As everyone knows, compilation can take a chunk of runtime budget. Modern AAA games uses hundreds of shaders which are combined into tens of thousands of PSOs. Due to the rich environment these games have, the PSOs should be loaded on runtime, and the compilation becomes the major hotspot. Deploying the application with IL shader caches might make sense, but making the users keep the IL shader caches which are to be compiled into the actual instruction sets is a inefficient process. Caching the compiled PSOs into the secondary memory to be used later would definitely help improving overall performance. Users rarely alter their environment, and even if they do so, the application only has to update the first time of its launching.
Now I will give my studies on how to implement this system based on the Microsoft’s sample and other game engines such as Unreal.
Previous Works
DirectX
Microsoft Sample
There are two methods to implement pipeline caching. You can either cache the pipelines into a single pipeline library, or cache them per pipeline. The former requires you to initialize a pipeline library instance, and the latter requires you to call ID3D12PipelineState::GetCachedBlob(ID3DBlob**)
.
Pipeline Library Method
MemoryMappedPipelineLibrary::Init(ID3D12Device*, std::wstring)

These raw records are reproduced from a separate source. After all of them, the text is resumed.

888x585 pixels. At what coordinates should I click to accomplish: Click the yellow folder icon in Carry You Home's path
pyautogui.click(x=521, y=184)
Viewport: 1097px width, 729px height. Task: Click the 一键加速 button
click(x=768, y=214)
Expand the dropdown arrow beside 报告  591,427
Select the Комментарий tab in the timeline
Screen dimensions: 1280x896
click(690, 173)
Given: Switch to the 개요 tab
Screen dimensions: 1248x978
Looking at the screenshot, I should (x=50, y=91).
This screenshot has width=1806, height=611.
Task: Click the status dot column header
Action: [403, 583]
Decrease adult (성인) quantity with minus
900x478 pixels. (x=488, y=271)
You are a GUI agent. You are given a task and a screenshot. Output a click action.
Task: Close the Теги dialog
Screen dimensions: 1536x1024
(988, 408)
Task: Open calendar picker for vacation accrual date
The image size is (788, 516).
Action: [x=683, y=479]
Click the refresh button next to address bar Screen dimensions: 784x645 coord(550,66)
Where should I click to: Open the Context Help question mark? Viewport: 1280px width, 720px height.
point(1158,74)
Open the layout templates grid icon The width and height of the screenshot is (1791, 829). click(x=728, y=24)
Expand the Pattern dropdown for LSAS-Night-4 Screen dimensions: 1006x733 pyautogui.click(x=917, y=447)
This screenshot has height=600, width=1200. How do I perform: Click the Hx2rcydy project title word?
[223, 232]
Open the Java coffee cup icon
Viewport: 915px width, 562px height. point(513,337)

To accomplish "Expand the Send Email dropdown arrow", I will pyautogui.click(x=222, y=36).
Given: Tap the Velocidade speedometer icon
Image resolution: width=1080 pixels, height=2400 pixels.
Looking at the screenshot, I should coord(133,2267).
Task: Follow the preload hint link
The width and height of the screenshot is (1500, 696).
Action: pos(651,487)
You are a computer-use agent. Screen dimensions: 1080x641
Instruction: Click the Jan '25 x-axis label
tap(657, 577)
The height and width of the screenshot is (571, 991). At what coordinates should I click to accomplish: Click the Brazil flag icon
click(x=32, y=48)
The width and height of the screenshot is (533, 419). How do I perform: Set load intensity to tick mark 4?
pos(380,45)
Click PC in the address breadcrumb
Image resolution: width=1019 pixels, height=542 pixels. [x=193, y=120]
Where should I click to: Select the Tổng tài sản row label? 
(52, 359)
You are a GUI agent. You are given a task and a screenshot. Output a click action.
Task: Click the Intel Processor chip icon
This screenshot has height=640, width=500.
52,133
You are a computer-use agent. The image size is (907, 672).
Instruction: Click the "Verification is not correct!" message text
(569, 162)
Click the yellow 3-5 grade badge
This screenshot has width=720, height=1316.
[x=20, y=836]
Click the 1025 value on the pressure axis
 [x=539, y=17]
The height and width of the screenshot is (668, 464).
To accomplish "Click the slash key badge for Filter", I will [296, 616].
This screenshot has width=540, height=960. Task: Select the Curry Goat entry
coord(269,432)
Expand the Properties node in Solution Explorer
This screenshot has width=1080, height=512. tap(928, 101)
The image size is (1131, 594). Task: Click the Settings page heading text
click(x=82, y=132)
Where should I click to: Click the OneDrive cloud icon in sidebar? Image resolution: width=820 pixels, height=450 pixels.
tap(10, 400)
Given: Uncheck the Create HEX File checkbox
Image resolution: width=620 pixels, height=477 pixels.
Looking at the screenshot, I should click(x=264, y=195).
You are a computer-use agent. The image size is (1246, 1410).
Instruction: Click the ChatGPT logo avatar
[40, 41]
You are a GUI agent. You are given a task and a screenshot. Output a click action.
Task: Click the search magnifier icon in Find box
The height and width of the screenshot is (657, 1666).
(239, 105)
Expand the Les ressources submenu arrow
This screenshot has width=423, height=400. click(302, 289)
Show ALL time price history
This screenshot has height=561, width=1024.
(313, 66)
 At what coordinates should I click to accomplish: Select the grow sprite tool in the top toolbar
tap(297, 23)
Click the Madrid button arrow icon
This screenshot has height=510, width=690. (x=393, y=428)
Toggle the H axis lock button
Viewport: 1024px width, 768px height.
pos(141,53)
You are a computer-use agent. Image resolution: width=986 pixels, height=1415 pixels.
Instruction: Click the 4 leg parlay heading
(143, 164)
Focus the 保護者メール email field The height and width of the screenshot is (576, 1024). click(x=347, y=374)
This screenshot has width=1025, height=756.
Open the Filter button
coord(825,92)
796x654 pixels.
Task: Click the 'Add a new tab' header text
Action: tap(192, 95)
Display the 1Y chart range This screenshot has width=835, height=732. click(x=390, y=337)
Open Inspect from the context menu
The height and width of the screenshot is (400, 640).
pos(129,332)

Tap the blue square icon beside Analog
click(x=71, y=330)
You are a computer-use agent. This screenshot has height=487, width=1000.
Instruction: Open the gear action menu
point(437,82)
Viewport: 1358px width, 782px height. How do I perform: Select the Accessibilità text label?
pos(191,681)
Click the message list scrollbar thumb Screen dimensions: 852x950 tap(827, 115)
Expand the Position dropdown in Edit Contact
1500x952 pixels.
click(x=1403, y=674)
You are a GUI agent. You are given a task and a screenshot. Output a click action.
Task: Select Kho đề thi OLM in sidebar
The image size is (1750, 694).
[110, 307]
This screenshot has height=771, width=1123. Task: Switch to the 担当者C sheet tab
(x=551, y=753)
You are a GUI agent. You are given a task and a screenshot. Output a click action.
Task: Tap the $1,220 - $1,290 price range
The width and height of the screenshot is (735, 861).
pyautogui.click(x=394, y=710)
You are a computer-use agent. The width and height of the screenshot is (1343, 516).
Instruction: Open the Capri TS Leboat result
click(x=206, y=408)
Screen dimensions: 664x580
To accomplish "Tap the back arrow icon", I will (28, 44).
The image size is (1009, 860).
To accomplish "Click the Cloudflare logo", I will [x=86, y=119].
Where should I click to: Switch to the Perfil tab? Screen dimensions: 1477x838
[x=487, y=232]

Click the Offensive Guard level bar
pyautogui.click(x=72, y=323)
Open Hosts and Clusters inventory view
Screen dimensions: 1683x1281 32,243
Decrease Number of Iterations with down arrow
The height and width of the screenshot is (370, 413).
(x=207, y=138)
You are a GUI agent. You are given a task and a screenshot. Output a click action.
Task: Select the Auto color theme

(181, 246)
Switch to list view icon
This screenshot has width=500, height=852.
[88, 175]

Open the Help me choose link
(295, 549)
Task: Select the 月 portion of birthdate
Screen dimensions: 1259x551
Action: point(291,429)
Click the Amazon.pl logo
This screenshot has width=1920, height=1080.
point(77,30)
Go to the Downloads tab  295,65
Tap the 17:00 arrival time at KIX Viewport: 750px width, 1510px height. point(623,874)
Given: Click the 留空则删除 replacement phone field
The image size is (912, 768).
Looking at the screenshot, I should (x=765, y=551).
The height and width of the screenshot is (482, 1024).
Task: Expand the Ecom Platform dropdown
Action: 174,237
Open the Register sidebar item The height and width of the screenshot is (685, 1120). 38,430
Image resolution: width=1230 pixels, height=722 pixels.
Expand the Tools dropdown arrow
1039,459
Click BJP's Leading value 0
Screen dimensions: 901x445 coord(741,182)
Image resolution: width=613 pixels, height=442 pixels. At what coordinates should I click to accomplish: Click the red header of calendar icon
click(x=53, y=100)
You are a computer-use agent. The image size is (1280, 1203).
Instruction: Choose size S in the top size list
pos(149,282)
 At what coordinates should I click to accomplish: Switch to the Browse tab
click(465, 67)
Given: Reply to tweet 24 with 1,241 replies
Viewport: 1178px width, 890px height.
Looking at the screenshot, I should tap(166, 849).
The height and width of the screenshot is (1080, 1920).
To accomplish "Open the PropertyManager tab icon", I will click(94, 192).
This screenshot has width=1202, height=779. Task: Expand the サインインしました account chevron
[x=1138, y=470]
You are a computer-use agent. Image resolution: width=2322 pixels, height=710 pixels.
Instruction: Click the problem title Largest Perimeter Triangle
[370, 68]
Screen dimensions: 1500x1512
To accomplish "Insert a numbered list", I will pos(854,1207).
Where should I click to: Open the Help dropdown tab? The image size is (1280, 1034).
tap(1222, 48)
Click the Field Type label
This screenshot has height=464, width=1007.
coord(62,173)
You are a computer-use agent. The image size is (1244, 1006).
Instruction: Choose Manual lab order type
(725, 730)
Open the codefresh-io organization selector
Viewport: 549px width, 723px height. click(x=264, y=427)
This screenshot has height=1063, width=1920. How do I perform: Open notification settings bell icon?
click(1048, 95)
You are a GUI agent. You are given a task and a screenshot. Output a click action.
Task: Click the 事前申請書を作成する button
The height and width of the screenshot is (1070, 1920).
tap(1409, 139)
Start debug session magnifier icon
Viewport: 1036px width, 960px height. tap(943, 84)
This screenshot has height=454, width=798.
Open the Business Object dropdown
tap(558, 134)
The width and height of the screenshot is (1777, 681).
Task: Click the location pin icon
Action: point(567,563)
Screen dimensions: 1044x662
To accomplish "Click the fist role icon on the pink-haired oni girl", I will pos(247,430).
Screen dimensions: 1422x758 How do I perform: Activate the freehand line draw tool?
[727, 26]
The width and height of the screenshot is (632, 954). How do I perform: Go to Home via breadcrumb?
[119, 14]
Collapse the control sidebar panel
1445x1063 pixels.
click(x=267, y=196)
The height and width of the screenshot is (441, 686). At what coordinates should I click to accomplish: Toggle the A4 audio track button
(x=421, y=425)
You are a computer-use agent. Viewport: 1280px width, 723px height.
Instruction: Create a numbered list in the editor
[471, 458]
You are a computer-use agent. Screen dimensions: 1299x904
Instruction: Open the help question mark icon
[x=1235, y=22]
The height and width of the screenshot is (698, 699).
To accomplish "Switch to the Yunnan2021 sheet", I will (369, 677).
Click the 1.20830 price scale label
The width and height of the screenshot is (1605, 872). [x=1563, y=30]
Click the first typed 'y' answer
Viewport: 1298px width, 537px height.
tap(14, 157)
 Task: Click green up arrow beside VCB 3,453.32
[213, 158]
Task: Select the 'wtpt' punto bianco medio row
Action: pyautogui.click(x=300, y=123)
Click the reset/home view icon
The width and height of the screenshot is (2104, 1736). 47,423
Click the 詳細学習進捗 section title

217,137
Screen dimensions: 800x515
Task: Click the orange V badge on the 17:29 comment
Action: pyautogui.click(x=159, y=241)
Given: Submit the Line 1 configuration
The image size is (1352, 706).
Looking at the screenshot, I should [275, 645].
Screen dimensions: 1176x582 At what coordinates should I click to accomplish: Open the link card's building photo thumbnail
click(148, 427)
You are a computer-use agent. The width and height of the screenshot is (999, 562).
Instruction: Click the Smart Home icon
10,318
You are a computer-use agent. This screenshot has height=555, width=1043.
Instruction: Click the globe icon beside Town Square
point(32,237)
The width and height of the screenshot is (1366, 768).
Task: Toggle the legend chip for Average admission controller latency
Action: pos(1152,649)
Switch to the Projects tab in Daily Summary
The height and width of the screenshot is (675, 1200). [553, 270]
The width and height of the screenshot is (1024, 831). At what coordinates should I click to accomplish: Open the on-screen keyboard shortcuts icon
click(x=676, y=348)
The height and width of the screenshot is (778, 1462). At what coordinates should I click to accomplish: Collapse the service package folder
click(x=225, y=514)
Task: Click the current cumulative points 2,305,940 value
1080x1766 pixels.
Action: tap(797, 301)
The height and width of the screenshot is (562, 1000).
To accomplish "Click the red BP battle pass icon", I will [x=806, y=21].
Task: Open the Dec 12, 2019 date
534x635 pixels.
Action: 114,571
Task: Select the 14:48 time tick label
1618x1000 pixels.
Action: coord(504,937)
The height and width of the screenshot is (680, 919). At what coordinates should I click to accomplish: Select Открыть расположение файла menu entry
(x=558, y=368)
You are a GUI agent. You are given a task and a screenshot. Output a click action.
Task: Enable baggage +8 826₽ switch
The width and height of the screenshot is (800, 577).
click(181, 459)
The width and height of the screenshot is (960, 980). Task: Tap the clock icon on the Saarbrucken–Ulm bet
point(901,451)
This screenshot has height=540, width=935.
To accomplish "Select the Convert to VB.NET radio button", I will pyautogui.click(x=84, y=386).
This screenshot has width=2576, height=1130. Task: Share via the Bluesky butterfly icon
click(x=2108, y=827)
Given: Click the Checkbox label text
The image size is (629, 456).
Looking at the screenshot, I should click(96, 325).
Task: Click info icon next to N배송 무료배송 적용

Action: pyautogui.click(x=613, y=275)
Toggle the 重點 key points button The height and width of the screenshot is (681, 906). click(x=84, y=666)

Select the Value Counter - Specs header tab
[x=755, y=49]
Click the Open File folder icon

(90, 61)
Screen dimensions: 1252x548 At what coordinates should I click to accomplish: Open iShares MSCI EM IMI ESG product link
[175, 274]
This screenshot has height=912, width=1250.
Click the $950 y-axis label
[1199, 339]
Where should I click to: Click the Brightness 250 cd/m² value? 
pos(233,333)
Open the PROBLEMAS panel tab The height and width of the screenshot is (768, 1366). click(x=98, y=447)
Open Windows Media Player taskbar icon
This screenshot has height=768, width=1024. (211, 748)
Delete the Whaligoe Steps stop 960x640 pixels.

MemoryMappedFile::Init(wstring, UINT)
- Creates an empty
pipelineLibrary.cache
file - Create a file mapping to
pipelineLibrary.cache
- Creates an empty
- Create a pipeline library based on its contents (
ID3D12Device1::CreatePipelineLibrary(const void*, SIZE_T, REFIID, void**)
)
- For each pipelines,
CompilePSO(CompilePSOThreadData*)
- Try to load the pipeline cache from pipeline library (should fail on initial launch) (
ID3D12PipelineLibrary::LoadGraphicsPipeline(LPCWSTR, const D3D12_GRAPHICS_PIPELINE_STATE_DESC*, REFIID, void**
) - If pipeline cache does not exist,
- Create the PSO
- Store the PSO (
ID3D12PipelineLibrary::StorePipeline(LPCWSTR, ID3D12PipelineState*
)
- Try to load the pipeline cache from pipeline library (should fail on initial launch) (
- On application termination
- Write pipeline cache to file
MemoryMappedPipelineLibrary::Destroy(bool)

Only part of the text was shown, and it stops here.